If the planet is particularly large - above about 1.5G surface gravity - then the drop through the orbital cruise layers can take a while. Fortunately most landable planets are much smaller than that.
For other planets and moons, though, it's possible to get to surface sites pretty quickly as follows:
- approach the planet with the place you want to get to on one of the 'edges', maybe slightly out of sight
- keep your speed fairly high (throttle 90% or so), aim to hit the orbital cruise zone at about 500km/s, at a shallow angle [1]
- Fly at the top of the orbital cruise zone, throttle to 100%, keeping your attitude at zero degrees as you orbit, to maintain 500km/s speed (if you drop more than a degree either side of horizontal, you'll lose a lot of speed)
- When the approach timer gets to about 5 seconds, or the target gets to about 40 degrees below you, dive towards it. On bigger planets you can just go straight in fast from here and the planet's gravity will slow you down safely. On smaller planets, you'll want to drop back to 90% throttle again, and maybe curve your approach. [2]

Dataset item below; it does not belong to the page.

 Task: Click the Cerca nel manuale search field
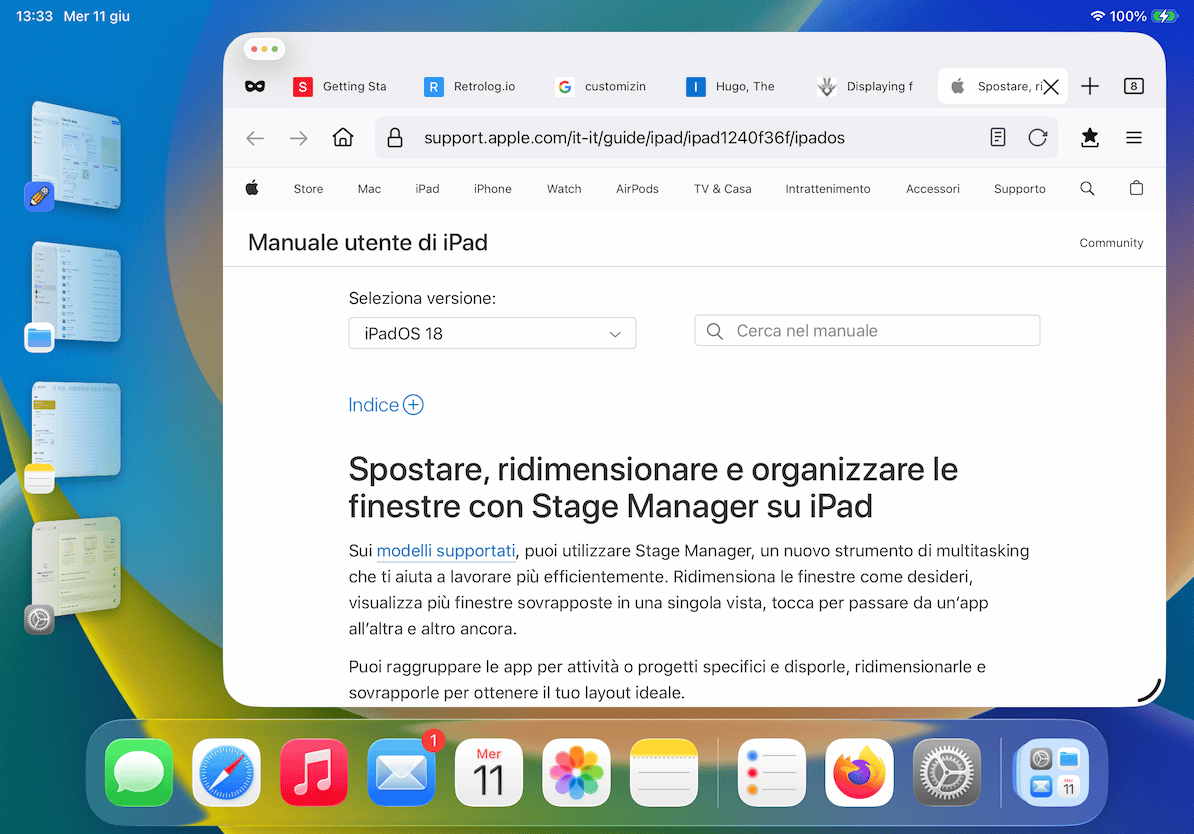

- if you still have excess speed, enter glide at a shallow angle (~10 degrees). Your vertical speed must be less than 5km/s, so at a shallow angle you can be going well over 10km/s and still be safe. Glide drops you instantly to 2.5km/s, and then you can dive to line up with the target.
It takes a bit of practice [3], but if you time it perfectly you can often get from approaching the planet to dropping out of glide at the target in under a minute (easiest on large moons - 0.3G or so - tougher to time right on the really small moons or big planets)
I find it really fun - you have to watch your instruments, the planet, listen to the noise your drive is making, almost feel the gravity well as it grips your ship and makes your controls heavier, with split second timing needed to keep it fast but avoid crashing out.
[1] If you're going 500km/s at a steep angle, you'll get the "too fast" warning and drop out and it will hurt. Your vertical velocity must be less than 200km/s, but at a shallow enough angle you can have a little over 1Mm/s total speed.
[2] Once you've got the hang of it, you can speed this up further by diving down near-vertically then pulling up when about 100-200km out from the target, to get through the mid-heights quickly, and then use the sharp braking effect when just over the drop line to burn off that speed travelling near horizontal again.
[3] I'd recommend practicing in a nice agile ship like a Viper or Cobra. You can get benefit out of this in an Anaconda, too, but you have to plan your approach a lot better and further ahead, and you won't be able to do that if you don't have the instincts for the gravity wells, which are much easier to obtain in a ship which can turn corners.